Rabu , 1 Mei 2024
https://ffaw.orghttps://monkproject.orgslot luar negeri
Beranda » Hukum » Diskusi Kebangsaan XXIII: Sepi dari Korupsi dan Intoleransi Mimpi Membangun Negeri
Ons Untoro (ft. Ist)

Diskusi Kebangsaan XXIII: Sepi dari Korupsi dan Intoleransi Mimpi Membangun Negeri

KPK telah menghukum banyak koruptor, meskipun begitu tidak sedikit yang terkena OTT, operasi tangkap tangan. Kita sedih membaca berita banyak Kepala Daerah yang ditahan KPK. Sedih tak berkurang, ketika anggota legislatif di daerah ditangkap KPK. Korupsi terus berlanjut, seolah tidak ada rasa jera dari pelakunya, meskipun KPK telah menghukum berat setiap pelaku korupsi.

Selain korupsi, kita seringkali disuguhi konflik, seolah sebagai warga negara setiap orang tidak boleh berbeda, sehingga konflik etnik mudah terjadi. Perbedaan agama seolah menjadi lawan. Bahkan nisan di satu makam, yang menunjukkan identitas agama berbeda, perlu dihilangkan identitiasnya. Padahal, sesungguhnya, hanya seolah identitas, hanya pikiran yang menafsirkan satu jenis identitas agama.

Sebagai bangsa yang plural, seolah tidak boleh ada yang berbeda.

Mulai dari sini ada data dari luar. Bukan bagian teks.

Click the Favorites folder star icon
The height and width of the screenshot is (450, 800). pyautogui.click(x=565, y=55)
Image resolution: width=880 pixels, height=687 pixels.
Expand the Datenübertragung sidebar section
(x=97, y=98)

Padahal, watak dari pluralitas adalah keberagaman. Negeri kita dipenuhi oleh dua persoalan yang tidak pernah berhenti, ialah korupsi dan intoleransi.

Paguyuban Wartawan Sepuh Yogyakarta, yang sering disingkat menjadi PWSY dalam Diskusi Seri Kebangsaan ke 23 menyajikan tema ‘Indonesia Tahun 2019 Bebas dari Korupsi dan In-Toleransi’ dengan menghadirkan narasumber Drs. HM. Idham Samawi, Anggota DPR RI, Dr. Hasto Wardoyo, Sp.Og, Bupati Kulonprogo dan Dr. Abdur Rozaki, M.Si, Wakil Dekan III Fakultas Dakwah dan Komunikasi UIN Sunan Kalijaga, Yogyakarta. Diskusi diselenggarakan, Sabtu 26 Januari 2019 lalu di Resto Cangkir 6, Jl. Bintaran Tengah 16, Yogyakarta.

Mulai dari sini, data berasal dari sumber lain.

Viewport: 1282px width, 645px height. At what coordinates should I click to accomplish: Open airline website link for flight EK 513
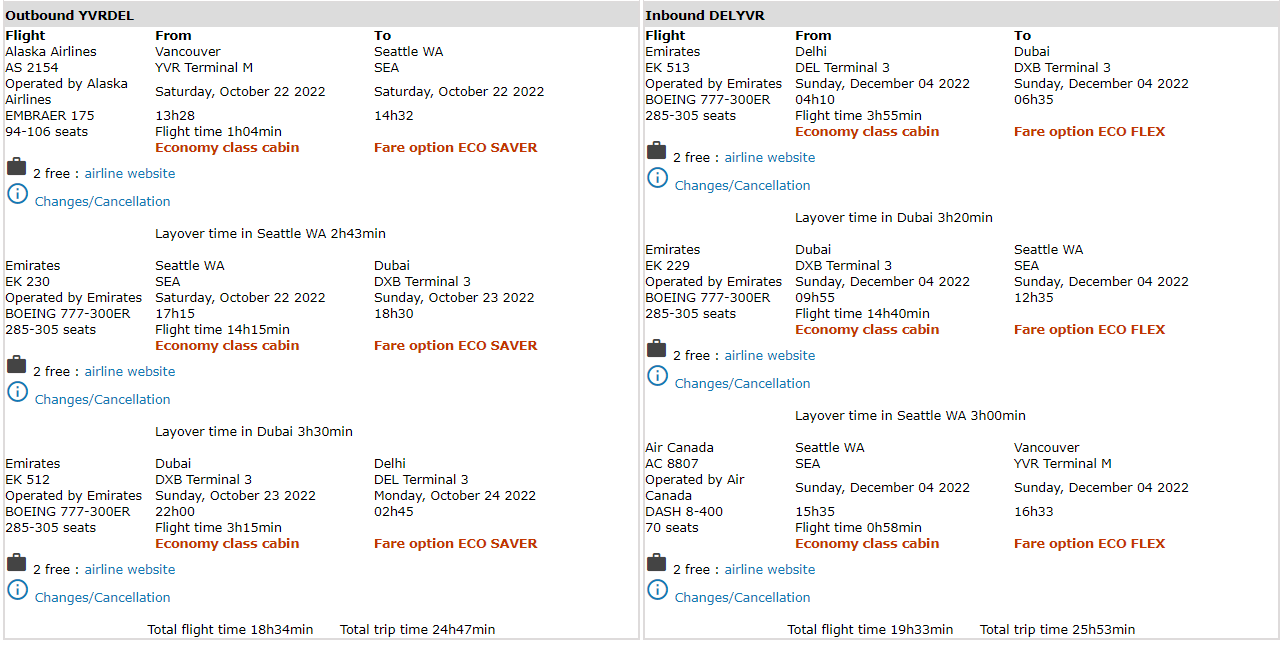(x=769, y=158)
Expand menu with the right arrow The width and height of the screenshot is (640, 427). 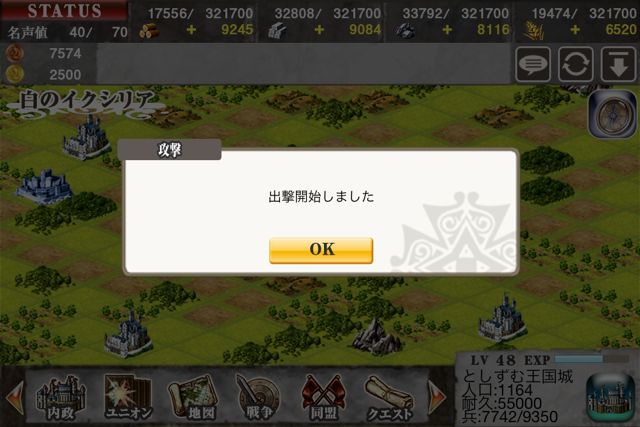[x=437, y=398]
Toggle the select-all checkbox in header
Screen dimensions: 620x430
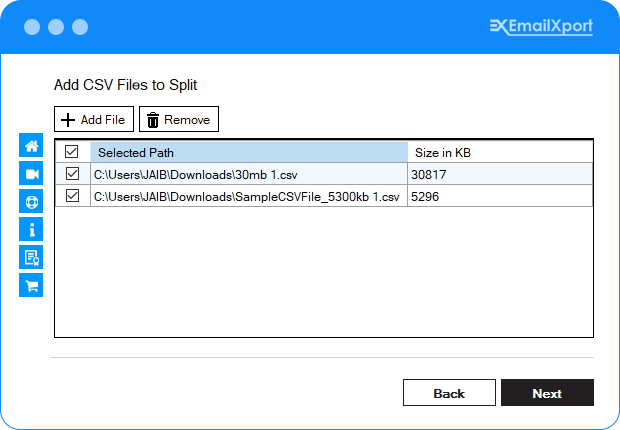72,152
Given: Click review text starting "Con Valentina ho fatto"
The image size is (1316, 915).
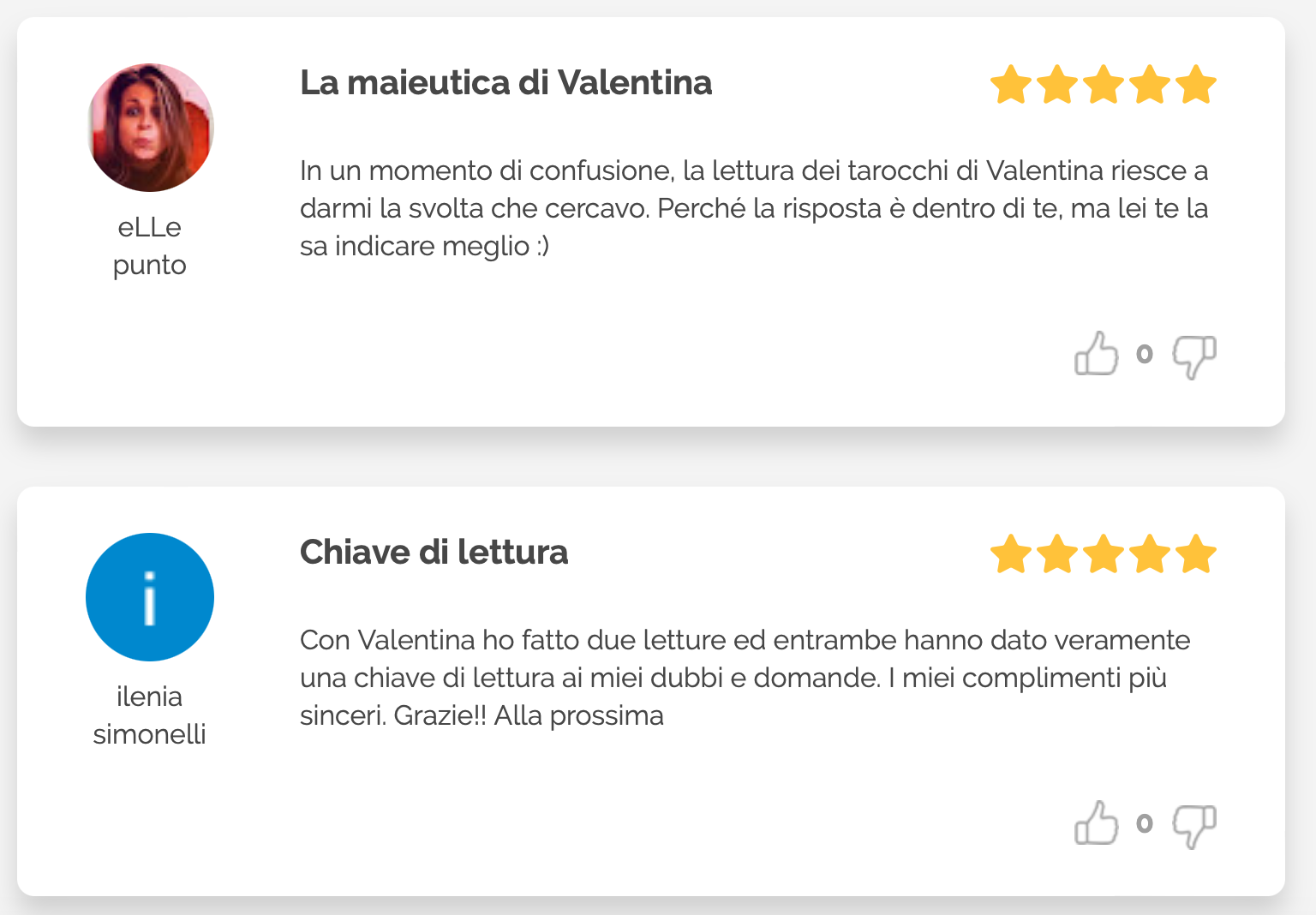Looking at the screenshot, I should point(745,678).
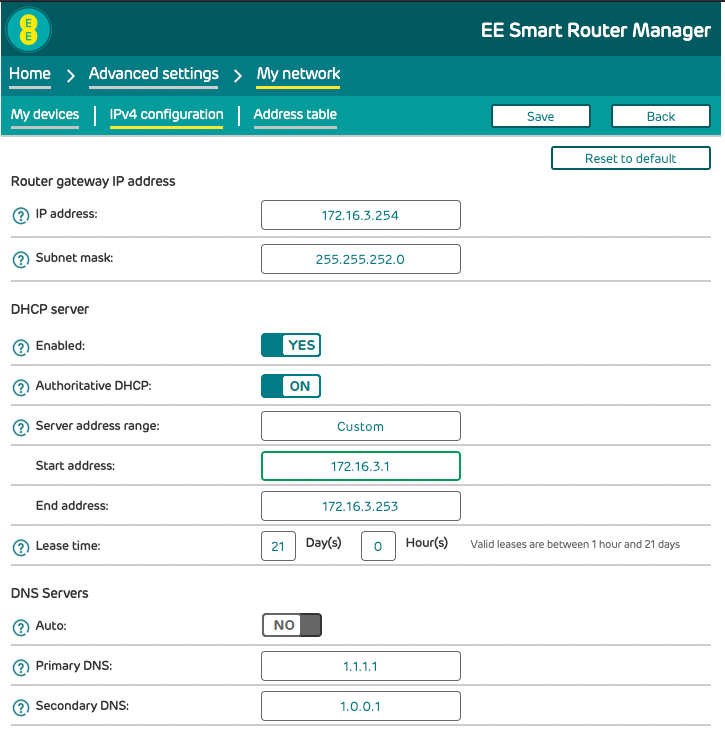Click the EE logo icon
Screen dimensions: 725x734
coord(29,30)
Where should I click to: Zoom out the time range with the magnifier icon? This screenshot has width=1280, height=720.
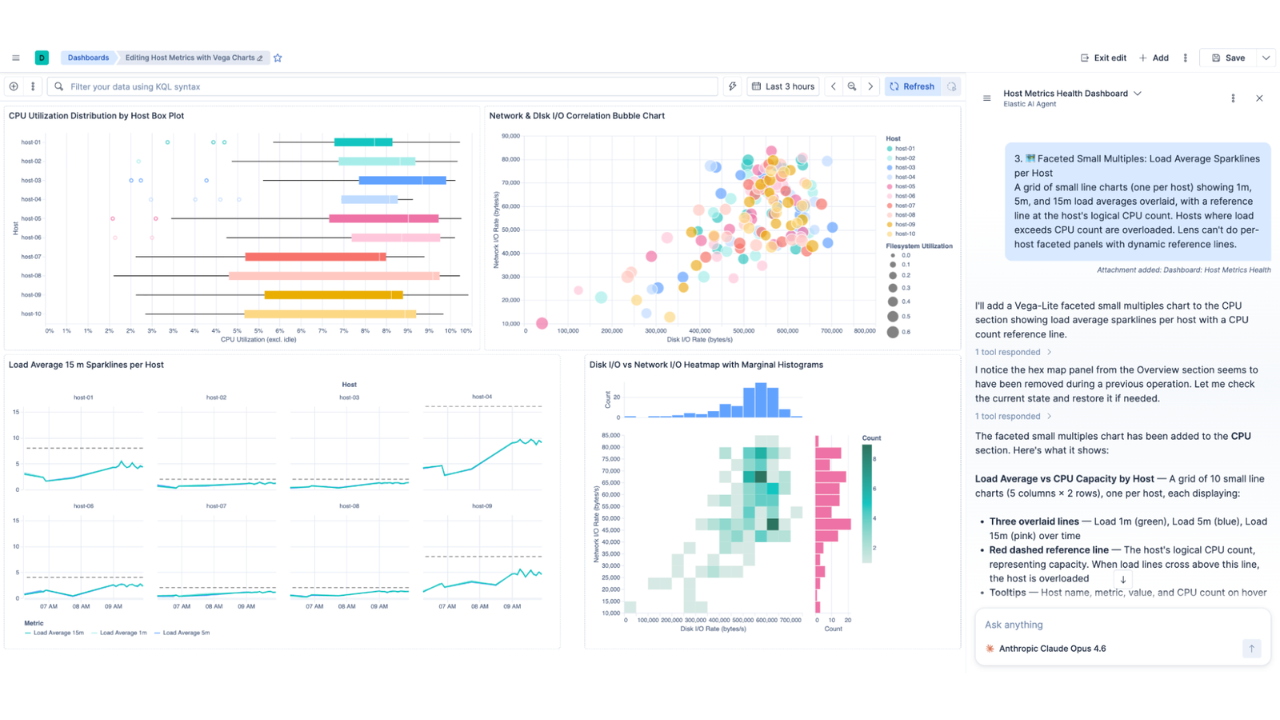852,87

Tiga pembicara mengambil sudut masalah yang berbeda. Pada dua narasumber, dalam hal ini, Idham Samawi dan Hasto Wardoyo, lebih ditekankan berbicara perihal korupsi, meskipun tak dihalangi menyinggung perihal intoleransi. Idham melihat dari sudut pandang politik dan Hasto berbagai pengalaman sebagai birokrat, dan Abdur Rozaki, sebagai akademisi, lebih menekankan berbicara perihal intolerasi sambil menyinggung korupsi. Ketiganya saling berbagai dan mewarnai.

 

Korupsi Tak Bisa Dibasmi

Rosihan Anwar dalam tulisannya yang berjudul ‘Dasar Rakyat Begini, Daendels Sia-Sia Basmi Korupsi’ yang terkumpul dalam buku ‘Sejarah Kecil Petite Histoire Indonesia’ jilid 3. Dalam tulisan ini Gubernur Jendral Daendels (1808-1811), dalam tugasnya sebagai Gubernur Jendral di Jawa, ia diberi dua tugas, yakni membela Jawa terhadap serangan Inggris dan mewujudkan suatu pemerintahan yang bersih di Hindia Timur.

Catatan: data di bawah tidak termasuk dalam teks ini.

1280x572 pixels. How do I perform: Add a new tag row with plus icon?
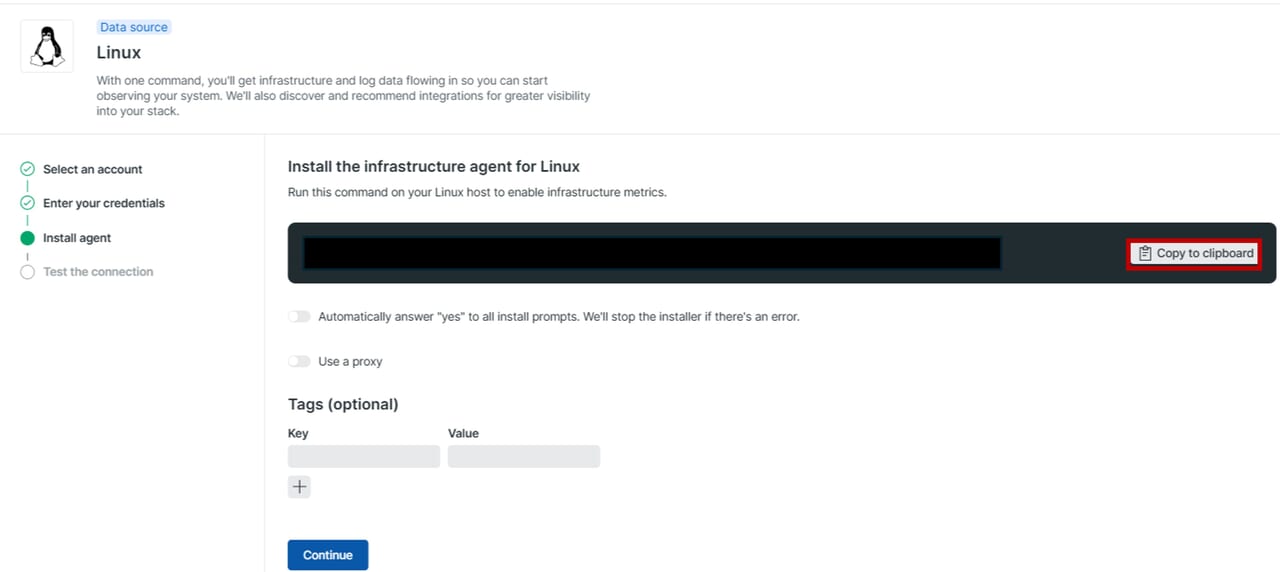click(x=299, y=487)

Rosihan menulis: “Kejahatan pertama yang harus dihadapi oleh Daendels adalah ketidakefisienan serta korupsi dalam pemerintahan Kompeni Belanda. Daendeles melahirkan beberapa kebijakan untuk memberantas korupsi. Pejabat pemerintah dilarang melakukan (atau terlibat) bisnis perdagangan. Uang suap atau kado (hadiah) tidak boleh diberikan kepada pejabat. Timbangan bobot barang diatur. Bobot minimal barang diatur”.

Berbagai kebijakan yang diambil Daendels, yang memerintah sangat singkat hanya 3 tahun, berhasil mengurangi korupsi. Dituliskan oleh Rosihan, “Daendels menimbulkan rasa takut di kalbu para pejabat dan pegawai karena sifat tabiatnya, yaitu pada zamannya ia betul-betul bersedia mengeksekusi (menghukum mati pejabat yang korup)’.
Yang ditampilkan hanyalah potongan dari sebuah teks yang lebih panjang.